Inhibitors of apoptosis proteins (IAPs) are required for effective T-cell expansion/survival during antiviral immunity in mice

Inhibitors of apoptosis proteins (IAPs) were originally described as regulating apoptosis by direct binding to caspases. More recently, IAPs have been identified as important modulators of canonical and noncanonical nuclear factor kappa B signaling via their ubiquitin-E3 ligase activity. IAPs are therefore, not only gatekeepers of cell death, but are probably also involved in the regulation of inflammation, as well as innate and adaptive immunity.
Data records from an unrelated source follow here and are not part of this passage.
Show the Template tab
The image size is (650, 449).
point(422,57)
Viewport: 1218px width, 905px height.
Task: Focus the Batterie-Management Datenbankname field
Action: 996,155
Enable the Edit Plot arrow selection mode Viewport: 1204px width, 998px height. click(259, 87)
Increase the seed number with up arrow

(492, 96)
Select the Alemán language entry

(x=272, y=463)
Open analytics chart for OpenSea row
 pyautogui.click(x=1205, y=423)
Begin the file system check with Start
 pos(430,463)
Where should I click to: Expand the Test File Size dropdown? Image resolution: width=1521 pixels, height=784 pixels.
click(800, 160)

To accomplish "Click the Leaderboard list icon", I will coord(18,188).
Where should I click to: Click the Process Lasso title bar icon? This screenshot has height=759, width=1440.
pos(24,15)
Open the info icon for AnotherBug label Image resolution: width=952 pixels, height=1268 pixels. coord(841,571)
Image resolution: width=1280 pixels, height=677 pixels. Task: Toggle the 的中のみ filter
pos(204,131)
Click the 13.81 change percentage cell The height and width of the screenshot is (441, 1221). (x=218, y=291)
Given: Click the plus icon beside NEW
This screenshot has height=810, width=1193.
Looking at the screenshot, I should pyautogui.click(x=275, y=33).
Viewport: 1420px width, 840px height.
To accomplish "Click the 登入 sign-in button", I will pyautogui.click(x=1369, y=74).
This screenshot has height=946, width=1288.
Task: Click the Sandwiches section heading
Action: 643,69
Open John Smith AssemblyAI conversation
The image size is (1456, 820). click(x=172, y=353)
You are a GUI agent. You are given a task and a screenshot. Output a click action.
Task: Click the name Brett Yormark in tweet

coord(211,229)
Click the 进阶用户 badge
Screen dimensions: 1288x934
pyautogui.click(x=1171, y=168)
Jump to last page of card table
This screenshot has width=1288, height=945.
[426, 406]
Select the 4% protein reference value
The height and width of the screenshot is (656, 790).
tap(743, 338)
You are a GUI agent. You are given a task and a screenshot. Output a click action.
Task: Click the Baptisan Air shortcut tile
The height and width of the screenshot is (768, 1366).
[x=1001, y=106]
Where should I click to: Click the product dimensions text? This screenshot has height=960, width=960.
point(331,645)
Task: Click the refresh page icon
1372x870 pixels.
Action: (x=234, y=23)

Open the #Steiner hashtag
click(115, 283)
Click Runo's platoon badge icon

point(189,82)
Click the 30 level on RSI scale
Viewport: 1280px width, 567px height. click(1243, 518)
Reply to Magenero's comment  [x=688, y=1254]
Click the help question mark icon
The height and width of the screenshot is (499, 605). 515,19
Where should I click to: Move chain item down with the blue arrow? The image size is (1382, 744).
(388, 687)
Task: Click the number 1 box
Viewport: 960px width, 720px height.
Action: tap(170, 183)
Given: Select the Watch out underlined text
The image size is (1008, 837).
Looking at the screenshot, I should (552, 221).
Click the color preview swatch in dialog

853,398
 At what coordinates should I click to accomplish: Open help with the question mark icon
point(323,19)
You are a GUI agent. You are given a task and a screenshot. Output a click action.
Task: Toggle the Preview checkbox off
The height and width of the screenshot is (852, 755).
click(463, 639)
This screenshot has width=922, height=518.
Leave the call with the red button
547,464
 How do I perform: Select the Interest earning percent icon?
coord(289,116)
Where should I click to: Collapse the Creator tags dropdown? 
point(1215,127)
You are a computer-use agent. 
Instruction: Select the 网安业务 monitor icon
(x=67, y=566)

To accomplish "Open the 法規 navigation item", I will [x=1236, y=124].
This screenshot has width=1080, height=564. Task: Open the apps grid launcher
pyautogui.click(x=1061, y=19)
In this study, we analyzed the role of IAPs in T-cell immunity during lymphocytic choriomeningitis virus (LCMV) infection by pharmacological targeting with an IAP antagonist/second mitochondria-derived activator of caspase-mimetic. Expansion of virus-specific CD8 T cells was drastically reduced in LCMV-infected mice exposed to IAP antagonists. Accordingly, virus control was substantially impaired, indicated by high virus titres in the spleen and the spread of LCMV to peripheral organs. The profound negative effect of IAP antagonists on T-cell immunity was partially linked to tumor necrosis factor-mediated cell death of activated T cells and required inhibition of X-linked inhibitor of apoptosis, as well as cellular IAP-1. Thus, IAPs play an important role in T-cell expansion and survival in the context of a highly inflammatory environment such as a virus infection, indicating that IAP antagonists may interfere with immune responses.